We have made food security a particular priority for discussion at the summit, a proposal that the other participants supported. Instability in global food markets can lead to serious economic and social risks. We must jointly offer answers to this challenge.
One development that gives Russia new room to expand dialogue with its Asian-Pacific region partners is the creation of a common market between Russia, Belarus and Kazakhstan. The Customs Union and Common Economic Space agreements, which already have been implemented, as well as the prospective Eurasian Economic Union are all designed to improve efficiency among its members, and also to play an active part in shaping the regional and international agenda. By building it in accordance with WTO principles, we have prepared the way for new partners to cooperate with Belarus and Kazakhstan on the same terms and conditions.
The initiative could play a significant role in global development and become a bridge between the European Union and the Asian-Pacific region. Closer integration of economic models, regulation and technical standards among the EU, APEC and the Eurasian Economic Union would offer businesses the ability to operate seamlessly across a vast area.
”For Russia and all the APEC economies is supporting sustainable growth rates. The quality of growth matters, and that means putting emphasis on innovations and the development of human potential.“
This idea will take time to come to fruition, but we and our partners can bring it closer by discussing a “transport profile” for such an integration project, aiming to build an efficient system for managing logistical risks and diversify trade routes. In this regard, Russia has much to offer. We are already building modern ports in the Russian Far East, modernizing the transportation and shipment infrastructure, and improving national customs and administrative procedures.
According to assessments by experts of the APEC Business Advisory Council, the implementation of these projects will increase traffic flow between Europe and the Asian-Pacific region via Russia’s territory no less than fivefold by 2020. Such shipments are cost-competitive with the traditional routes through the Strait of Malacca and the Suez Canal, and offer advantages in terms of speed and safety.

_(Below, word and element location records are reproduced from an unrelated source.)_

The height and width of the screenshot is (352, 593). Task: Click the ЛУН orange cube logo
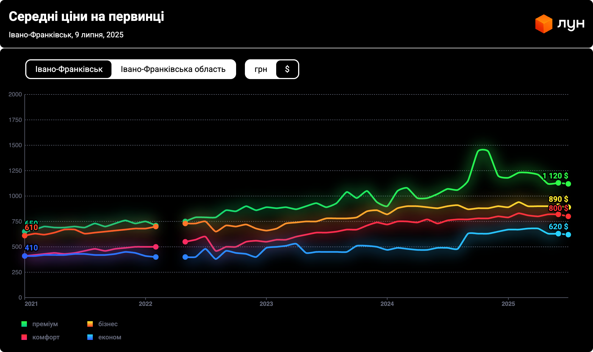[543, 24]
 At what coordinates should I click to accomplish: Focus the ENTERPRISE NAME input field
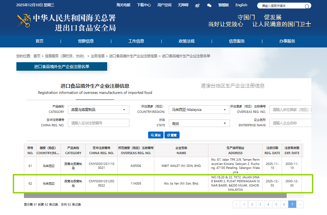[x=290, y=123]
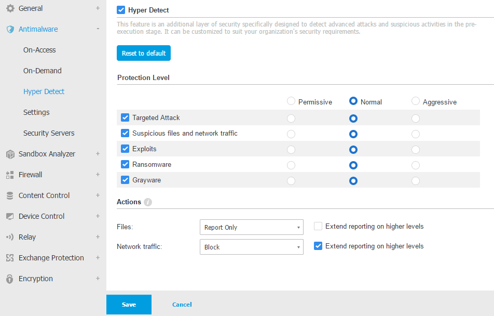The image size is (494, 316).
Task: Open the On-Demand settings page
Action: 43,71
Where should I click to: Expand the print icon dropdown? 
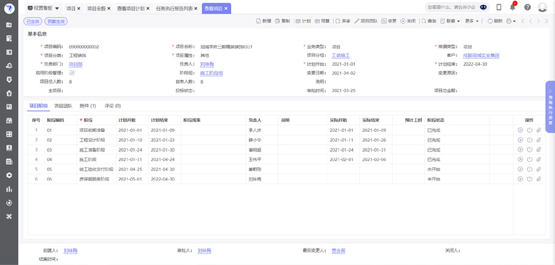point(511,21)
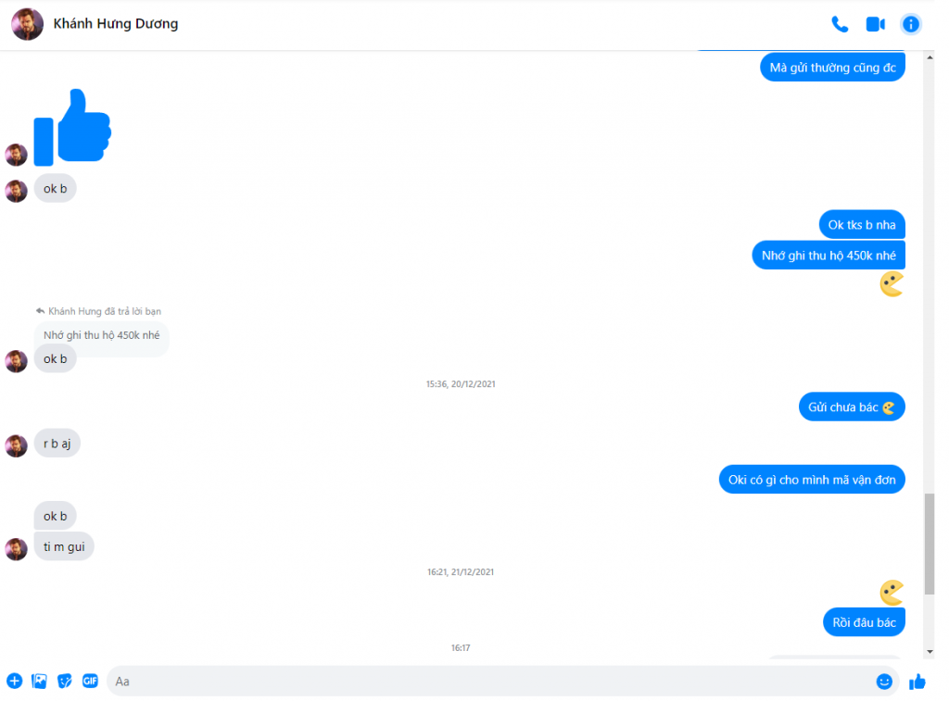Start a video call from the header
Image resolution: width=949 pixels, height=701 pixels.
click(875, 24)
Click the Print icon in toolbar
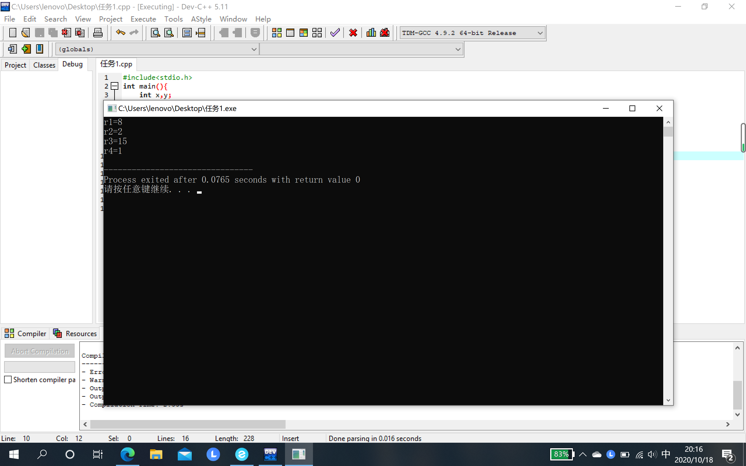Screen dimensions: 746x466 [98, 33]
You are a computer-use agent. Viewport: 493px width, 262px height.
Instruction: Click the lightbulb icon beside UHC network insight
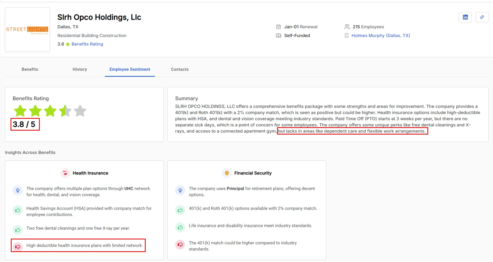point(17,190)
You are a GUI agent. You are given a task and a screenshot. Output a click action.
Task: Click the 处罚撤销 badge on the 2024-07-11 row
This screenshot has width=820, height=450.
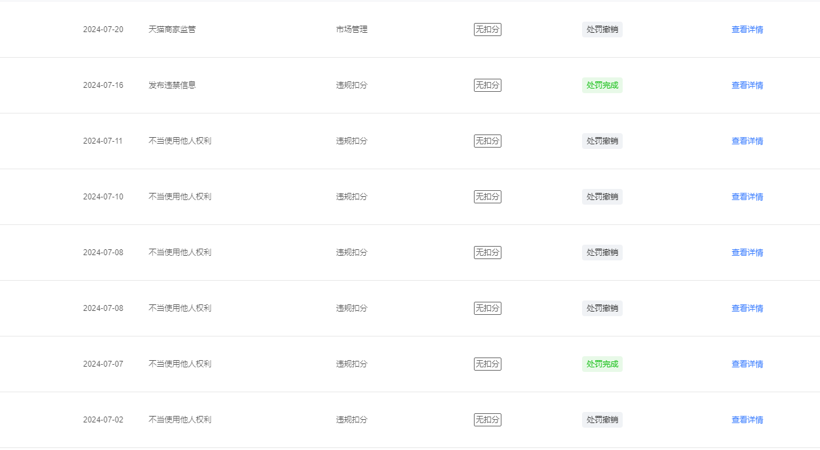click(x=602, y=141)
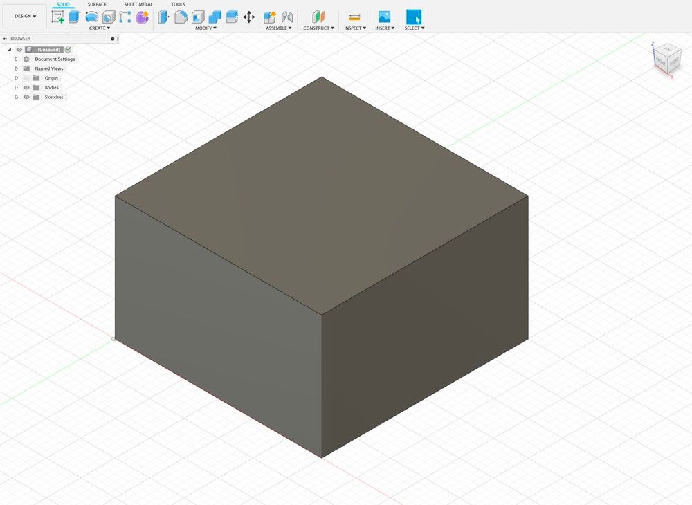
Task: Click the Fillet tool icon
Action: click(x=181, y=17)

Today, the key challenge for Russia and all the APEC economies is supporting sustainable growth rates. The quality of growth matters, and that means putting emphasis on innovations and the development of human potential. I believe we must use all the advantages of partnership in these areas, remove barriers to the circulation of ideas, expertise and technologies, coordinate science policy, and jointly shape promising innovation markets.
Special attention must certainly be given to education. Russia proposes organizing a network for university cooperation that would promote student and teacher exchanges and create environment for increased academic mobility. In our view, the time has already come to address the idea of forming a common educational space of the Asian-Pacific region.
Russia has long been an intrinsic part of the Asian-Pacific region. We view this dynamic region as the most important factor for the successful future of the whole country, as well as development of Siberia and the far east. We expect that the upcoming Vladivostok summit will once again demonstrate to the world that Russia is a nation of broad opportunities and ready to join forces with our neighbors to advance our common creative goals.